Painkillers spark new drug crisis
The use of prescription painkillers has soared in Victoria with the number of patients being treated in hospital emergency departments more than doubling in the past five years and medical professionals becoming increasingly concerned about painkiller abuse.
Victorian health experts say the developing crisis has been partly driven by suburban white-collar patients who get “hooked” after being prescribed opiate-based pills such as morphine and oxycodone for chronic pain.

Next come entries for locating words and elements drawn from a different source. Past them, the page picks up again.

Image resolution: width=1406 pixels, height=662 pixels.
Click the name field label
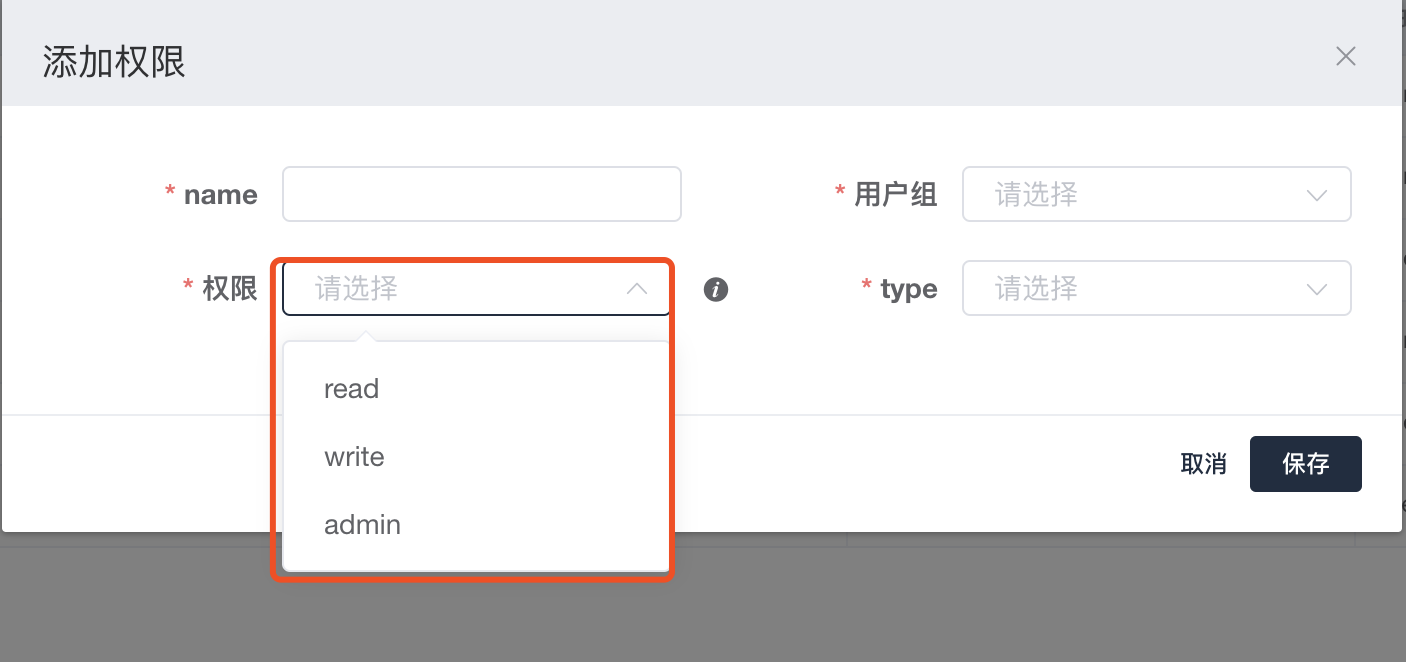pyautogui.click(x=220, y=195)
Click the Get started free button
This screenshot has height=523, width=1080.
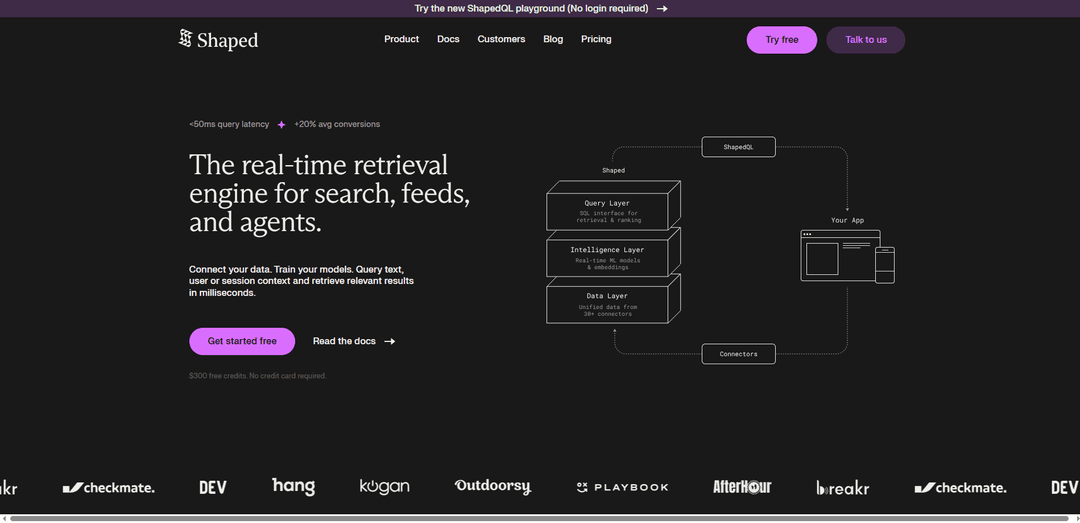[x=242, y=341]
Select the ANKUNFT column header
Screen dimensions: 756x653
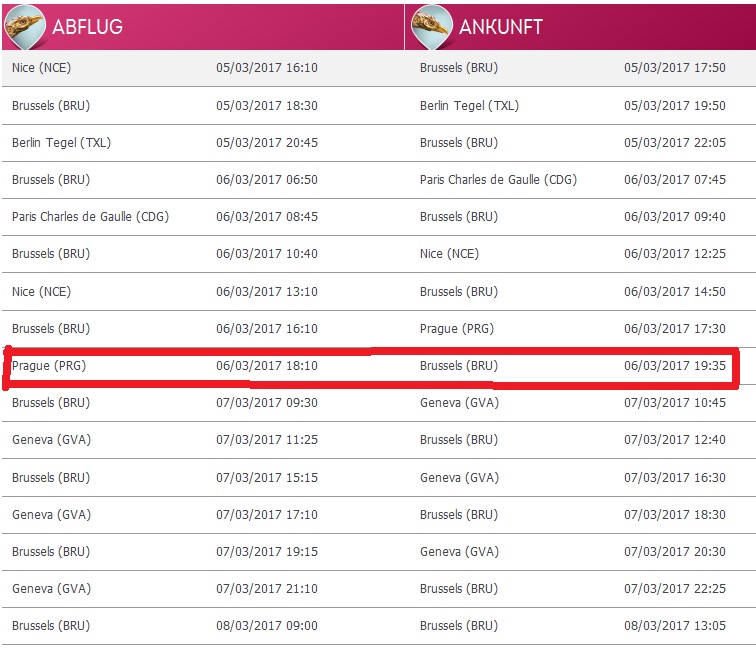(x=500, y=27)
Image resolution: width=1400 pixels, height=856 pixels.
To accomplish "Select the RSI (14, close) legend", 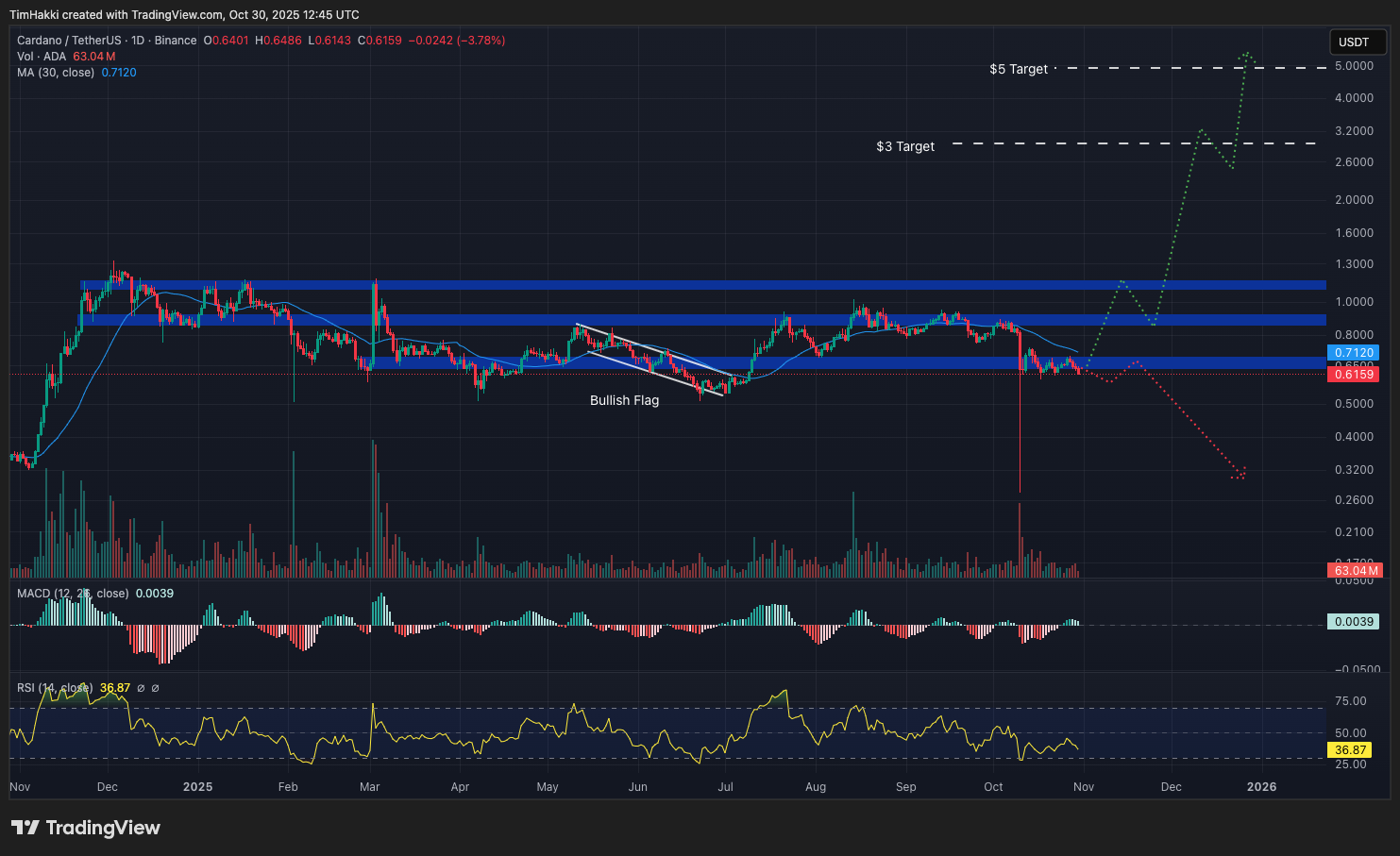I will [x=54, y=688].

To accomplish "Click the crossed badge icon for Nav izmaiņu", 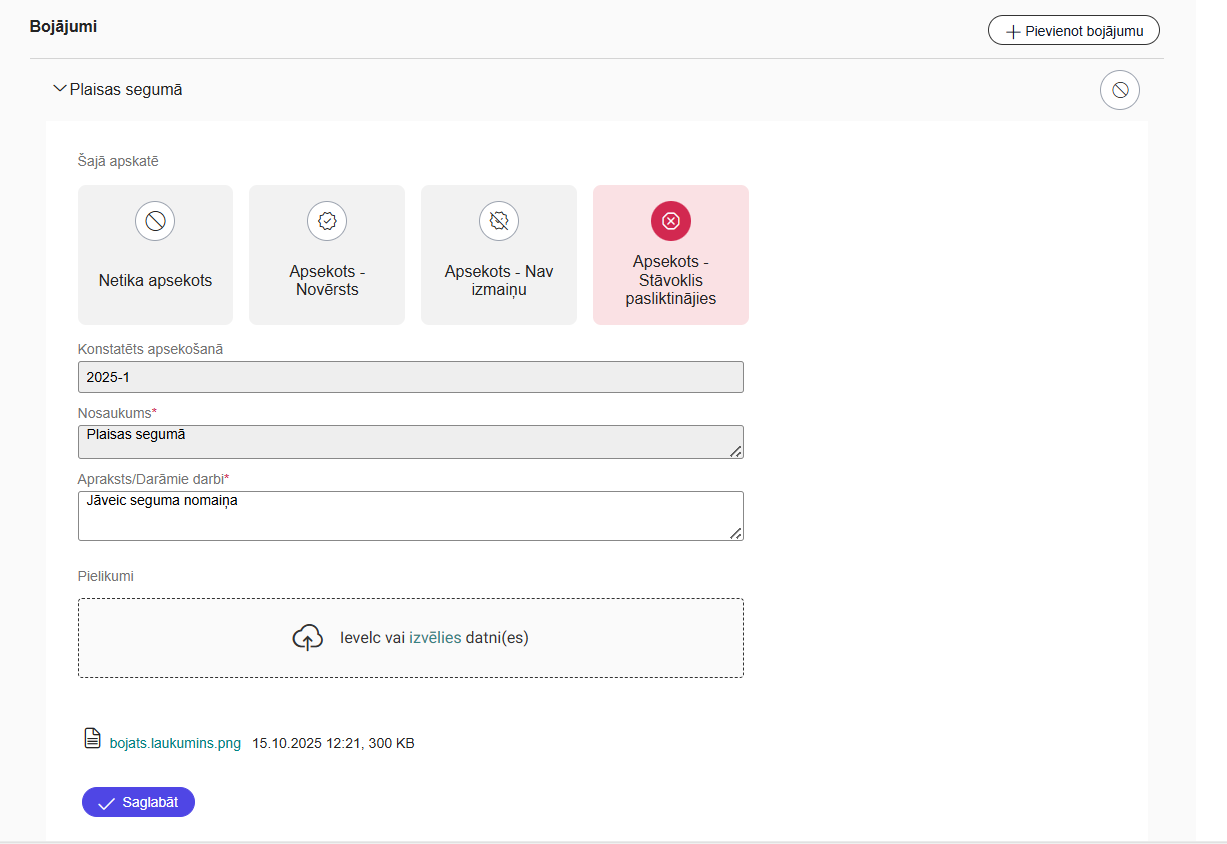I will click(499, 221).

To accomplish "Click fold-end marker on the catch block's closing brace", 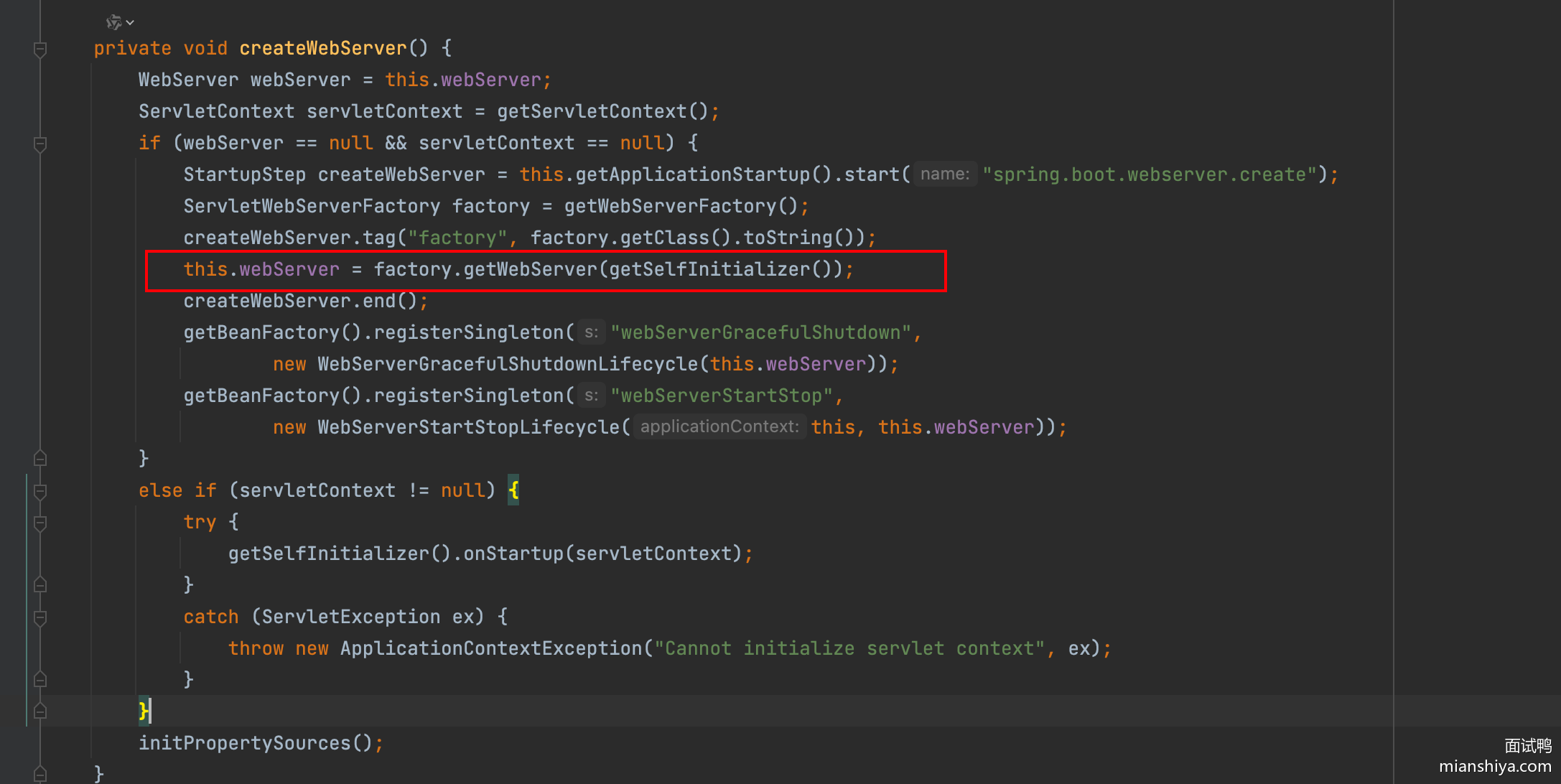I will pos(40,679).
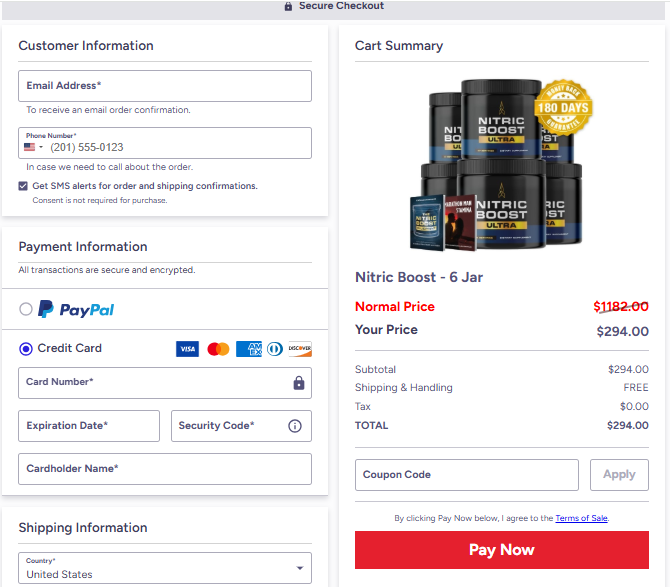Viewport: 670px width, 587px height.
Task: Click the Mastercard logo icon
Action: (218, 349)
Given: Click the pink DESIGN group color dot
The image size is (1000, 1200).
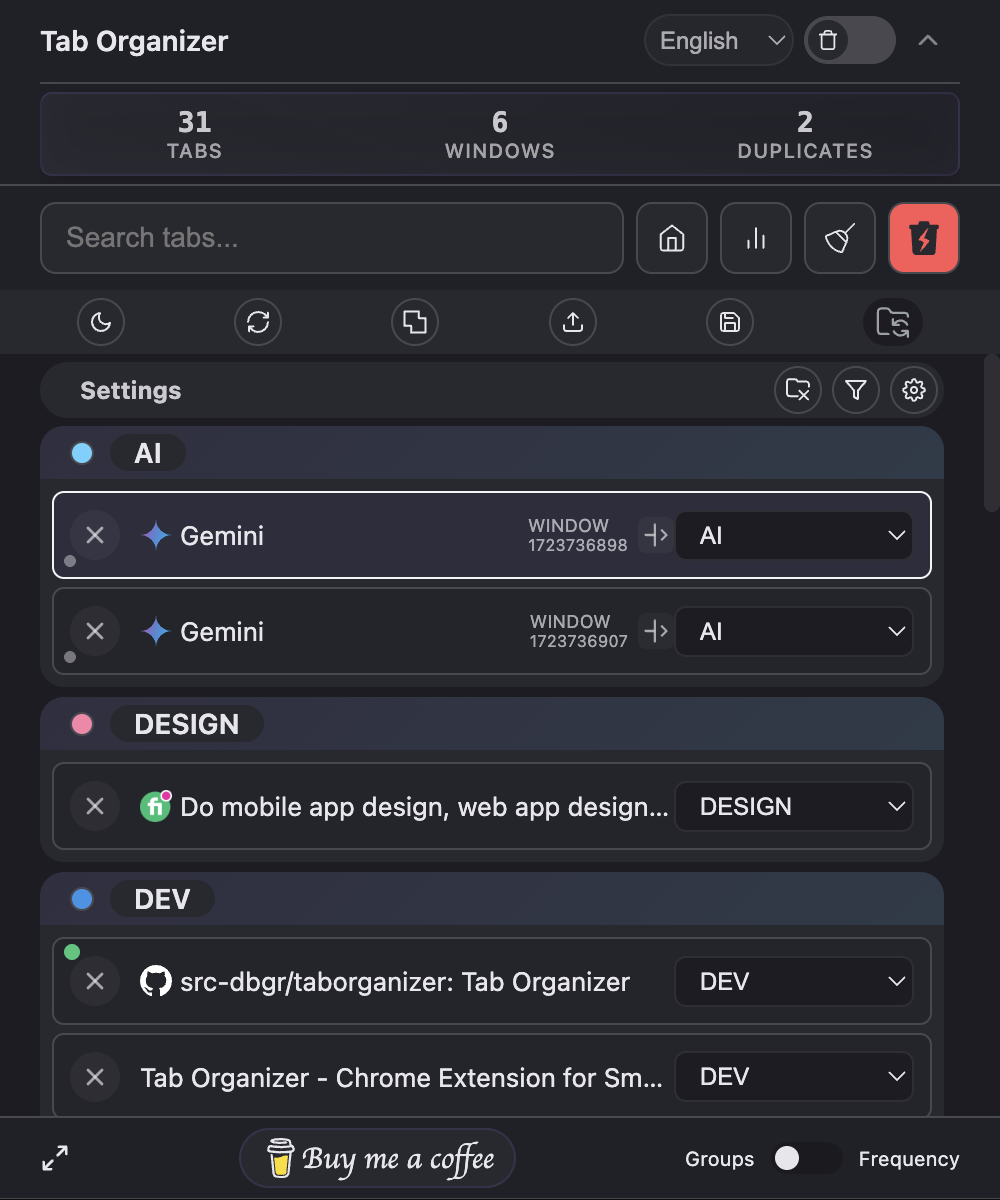Looking at the screenshot, I should point(80,723).
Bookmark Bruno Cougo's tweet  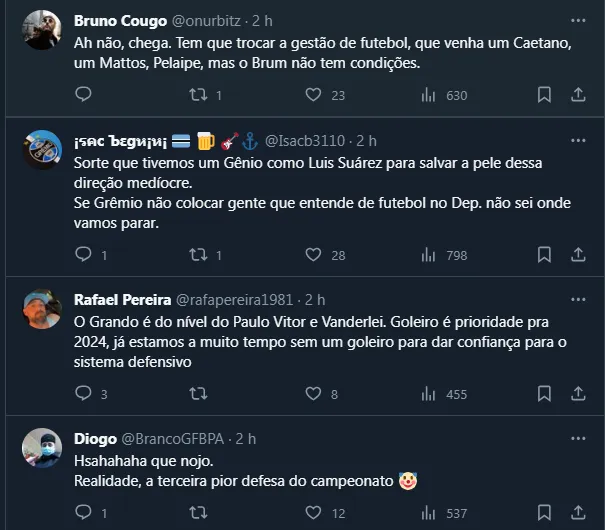(544, 95)
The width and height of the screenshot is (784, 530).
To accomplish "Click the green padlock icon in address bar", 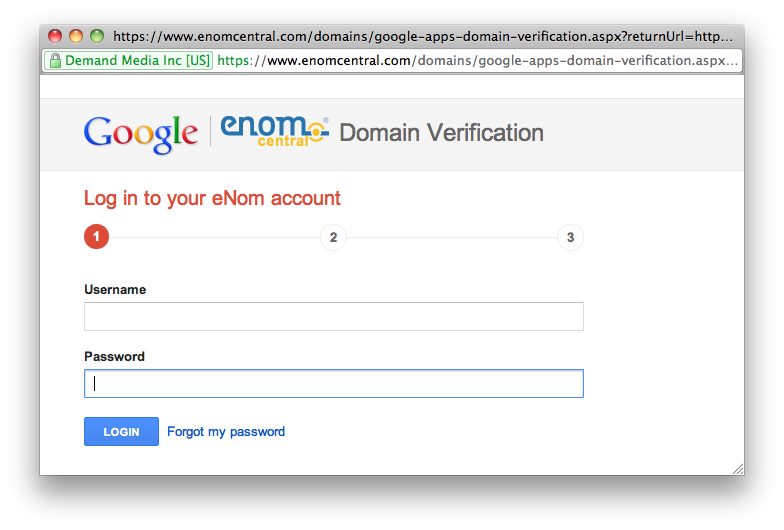I will click(x=54, y=60).
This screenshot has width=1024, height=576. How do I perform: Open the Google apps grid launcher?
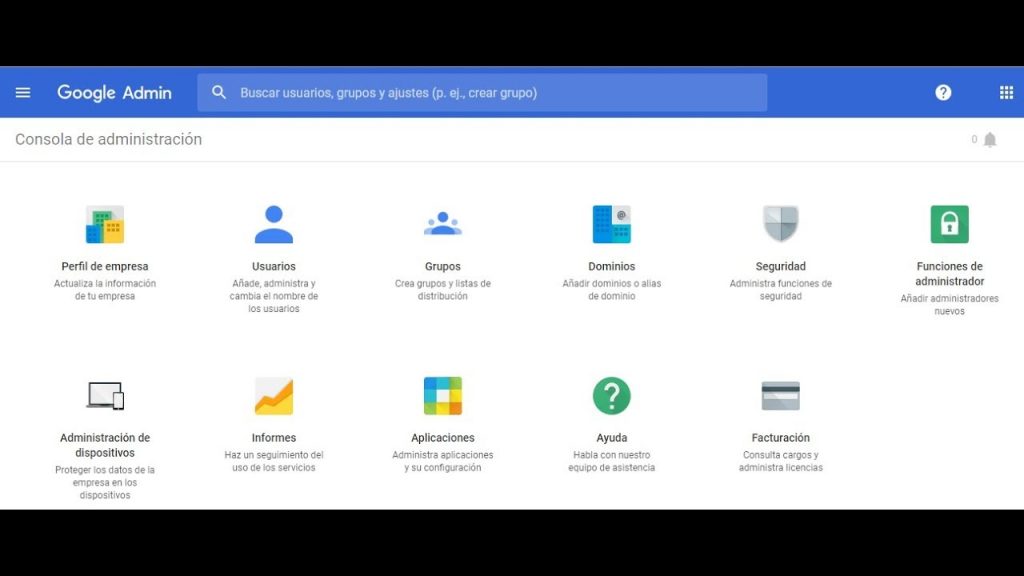point(1006,93)
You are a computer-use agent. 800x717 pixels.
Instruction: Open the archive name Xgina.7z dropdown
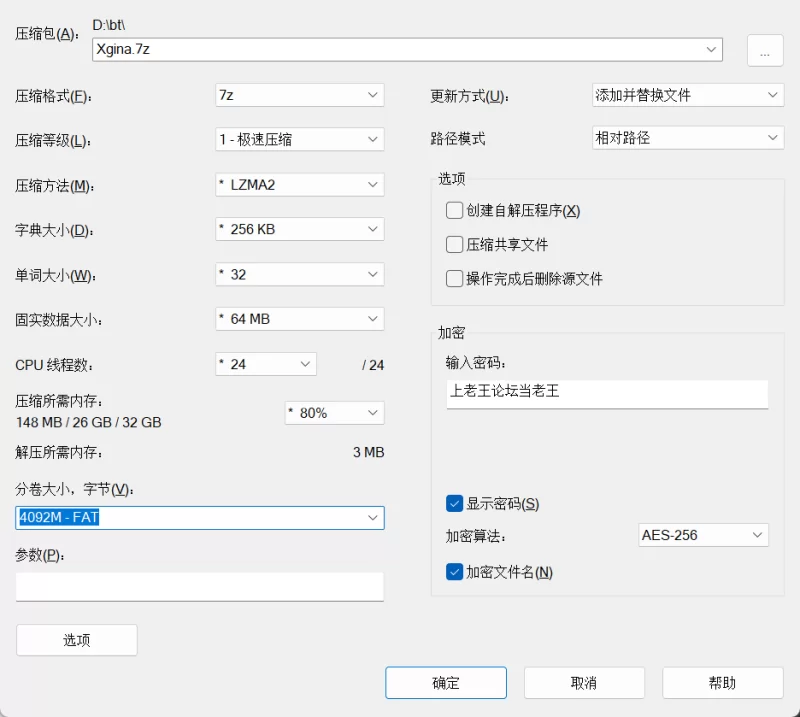click(x=712, y=49)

The clinical director of alcohol and drug services at Southern and Eastern Health, Dr Matthew Frei, said that the number of painkiller addicts going to the Monash Medical Centre and Dandenong Hospital emergency departments jumped from around 150 in 2005 to 300 so far this year.
The problem had been fuelled by patients being prescribed pain medication after orthopedic surgery and an increase in dosages to relieve pain.
Dr Frei said “that can often become a battle against pain that the doctor and patient can never win”. He said addicted patients often “doctor-shopped” to get new prescriptions or went to an emergency department.
The chief of harm-reduction group Anex, John Ryan, told The Sunday Age newspaper that “one of the complications of pharmaceutical use is half-life. It means people can take a drug and think they’ve cleared it from their system because they don’t feel any effects but it’s still there and puts them at risk of overdose”.